Are New Zealand’s Home and Community Support Services in peril?

Written by Tom Varghese

Home and community support services (HCSS) includes a range of services available for people who need support to live at home. Services include personal care, household management, nursing treatment, and complex care for people with serious needs. Community-based agencies and companies employ support workers, caregivers and health care professionals to provide these services.  Home support for those living with disability and injury related needs can also be provided by family carers. Funding may come from the Districts, ACC, the Ministry of Health Disability Support Services, or the Ministry for Social Development.

Every year the HCSS provides clinical and support services to over 100,000 New Zealanders, including patient assessment, goal setting and plans, personal care, household management and equipment.

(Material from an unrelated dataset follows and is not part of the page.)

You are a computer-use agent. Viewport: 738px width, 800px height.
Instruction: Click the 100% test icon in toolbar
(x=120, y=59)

The large majority of these services are for older people to support the ‘ageing in place’ policy (with other client groups being younger people with disabilities, and people who have had accidents). The number of people aged 65 and over is expected to double between 2011 and 2036. By the late 2030s, people aged 65 and over will comprise almost one-quarter of New Zealand’s population, meaning that many more people will be living with multiple long-term conditions.

Most people are still interacting with the health system through a traditional episodic model of care. This approach will not provide the care needed for the ageing population. In line with ageing in place, the health system is increasingly funding and providing more complex care in the home setting. Age-related long-term conditions are challenging health systems globally. In response, policy makers and HCSS providers are redesigning service delivery models for older people.

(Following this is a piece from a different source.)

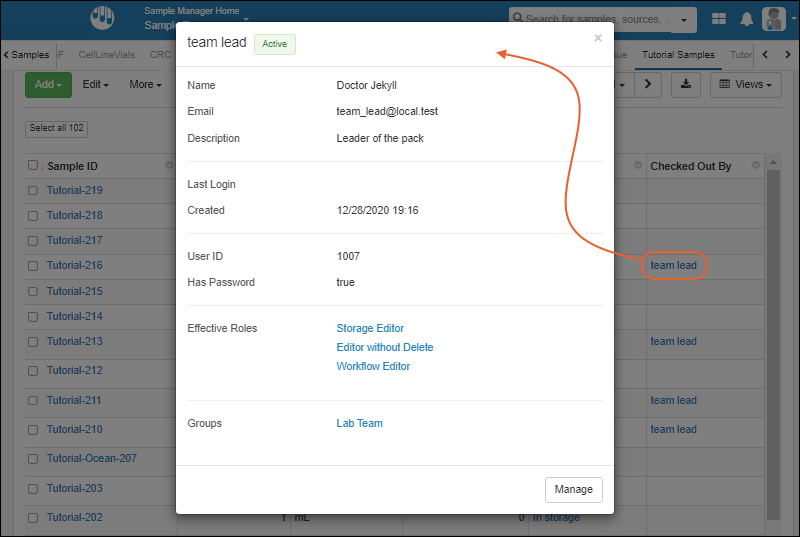Expand the Add dropdown button
The image size is (800, 537).
point(48,85)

The role of HCSS providers in providing care and support for people to remain in their homes and communities will become increasingly important in ensuring cost-effective care, moderating demand for acute and residential care, and coordinating care across settings and providers. HCSS providers are increasingly delivering care that is clinically complex, and supports the management of chronic diseases. The opportunity to grow HCSS’ role in delivering clinical care will require a sustained focus on digital technology (e.g., point of care testing; remote monitoring), training and clinical supervision to equip the non-regulated workforce to contribute to delivery of care in the community.

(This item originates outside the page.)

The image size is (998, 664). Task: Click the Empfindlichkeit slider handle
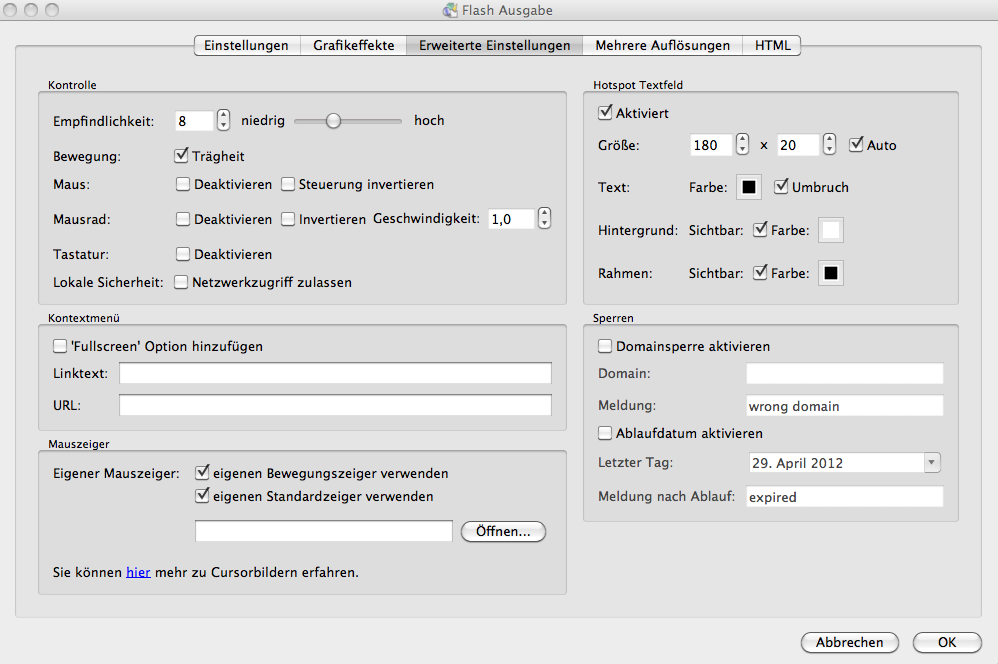pos(333,121)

Some of the key issues facing HCSS in New Zealand include increasing demand in numbers and complexity, inconsistent, fragmented service delivery, funding arrangements that create inefficiencies in the system, high HCSS workforce turnover, and insufficient funding to increase supply to a level that will meet the growing demand. There have been calls for new ways of working in home and community support services (HCSS) to respond to the multiple and growing demands on HCSS.